I don’t answer. The air’s too hot. The scent of burning composite triggers something sharp in my mind.

We advance toward the ridge.

Then it happens.

A flash of light. A sound. Just wrong enough.

And I’m not on Corven-7 anymore.

The canyon becomes jungle. Smoke. Screaming.

I smell blood.

Not mine.

The sharp scent of metal and ozone after a plasma burst. The weight of a body in my arms. The way her voice cracked when she said my name.

Vael, please—

“Stop,” I growl. “Stop—”

Kael says something. I can’t hear it.

My knees lock. My breath hitches.

Another flash. Another scream—no, it’s feedback from the sim, but it’s wrong. Wrong sound. Wrong smell. Wrong timeline.

I spin.

And I attack.

Not the drone. Not the sim.

Kael.

I grab him by the chest rig and slam him into the dirt. Sand sprays. He chokes, eyes wide.

“Whoa—Draykorr—!”

I’m on him, knuckles raised, ready to strike. The edge of a roar in my throat.
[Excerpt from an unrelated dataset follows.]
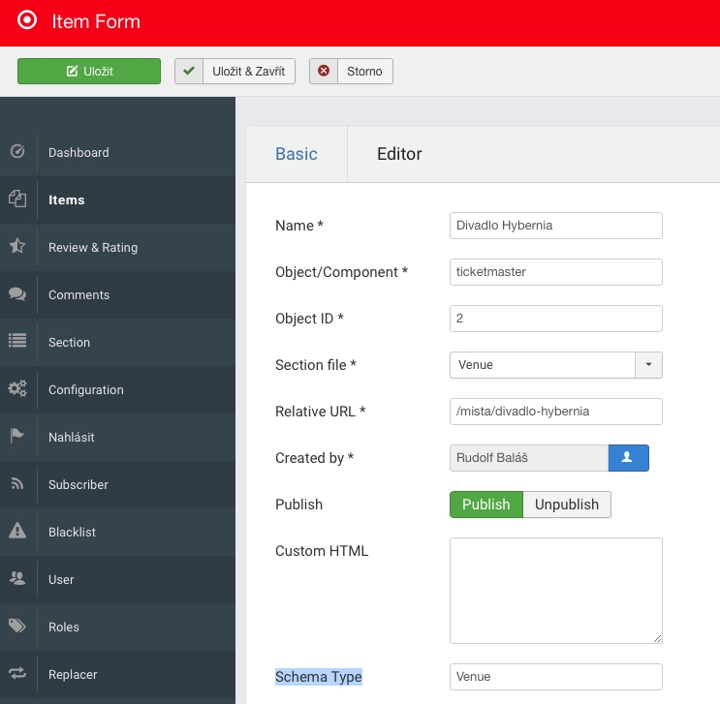
Task: Click the Comments speech bubble icon
Action: point(16,294)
But he doesn’t fight back.

He just stares.

“Hey,” he breathes. “You’re not there. You’re here. Sim’s off. Look.”

My chest heaves. The world swims.

And I see it.

His hands raised. No weapon. The sim paused. Frozen.

I back off.

Shaking.

He scrambles up, panting, brushing sand off his rig.
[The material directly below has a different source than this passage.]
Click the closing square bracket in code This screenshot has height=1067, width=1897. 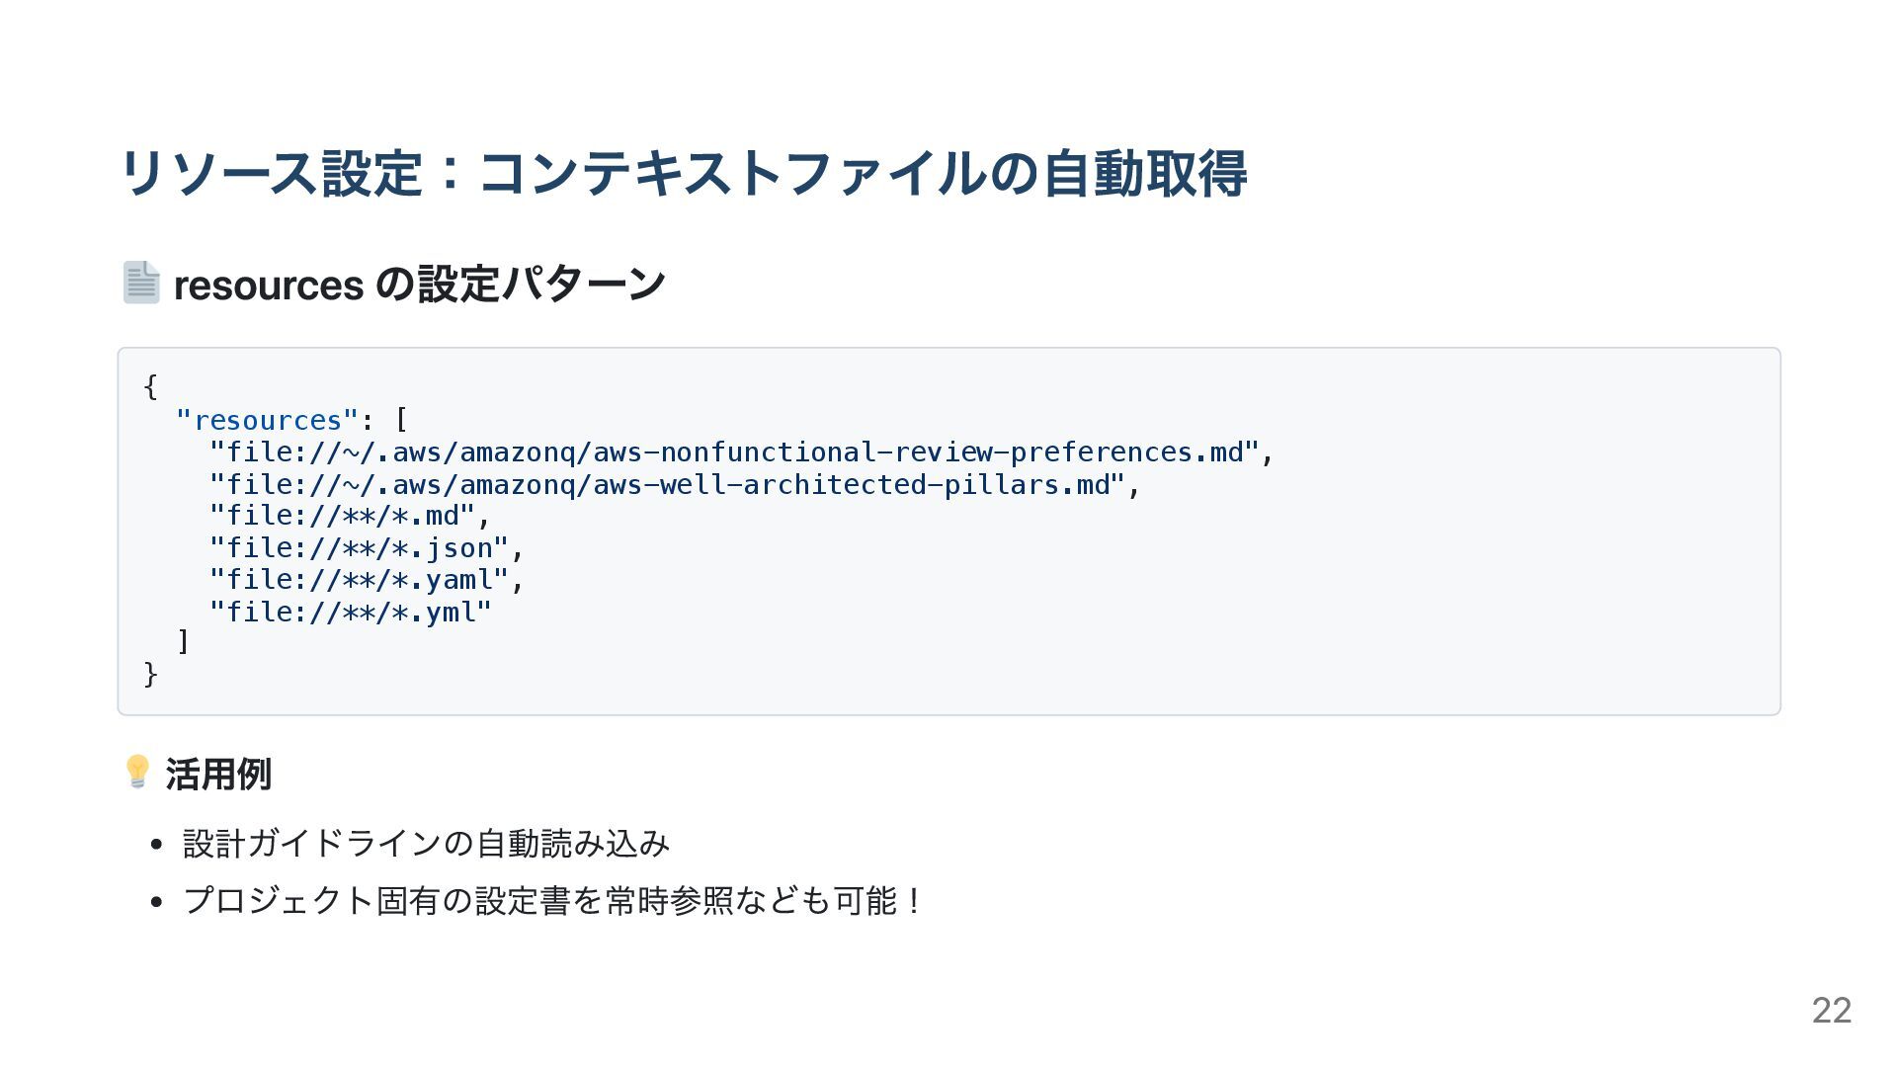coord(183,642)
“Damn,” Kael mutters. “Guess I found out which button not to push.”

I don’t answer. I can’t.

My hands are trembling. My body’s steel, but my mind—my mind is fractured glass.

The locker room reeks of ionized sweat and sterilizer.

I sit on the bench, head low, towel clenched in my hands.

I can’t breathe right.

I can’t see right.

I don’t want pity. Or analysis. Or whispered words behind glass walls.

I want to control it. To own it.

To never lose myself again.

Footsteps echo down the hall. Light. Precise.

Rynn.

I know it’s her before she speaks.

She pauses at the edge of the row.

“Your neural sync logs flagged an anomaly.”

I don’t answer.

She takes another step forward. Her eyes catch mine in the mirror across the locker wall.

“You lost control.”

Still I don’t speak.

She glances at the towel clenched in my hands. “Your biometric feedback surged. Spike followed by collapse. That’s not just fatigue.”

“Were you watching?” I ask, voice raw.

“I’m monitoring everyone.”

I finally look at her. Really look.

Her jacket’s zipped too high again. Hair tied too tight. Lips pale.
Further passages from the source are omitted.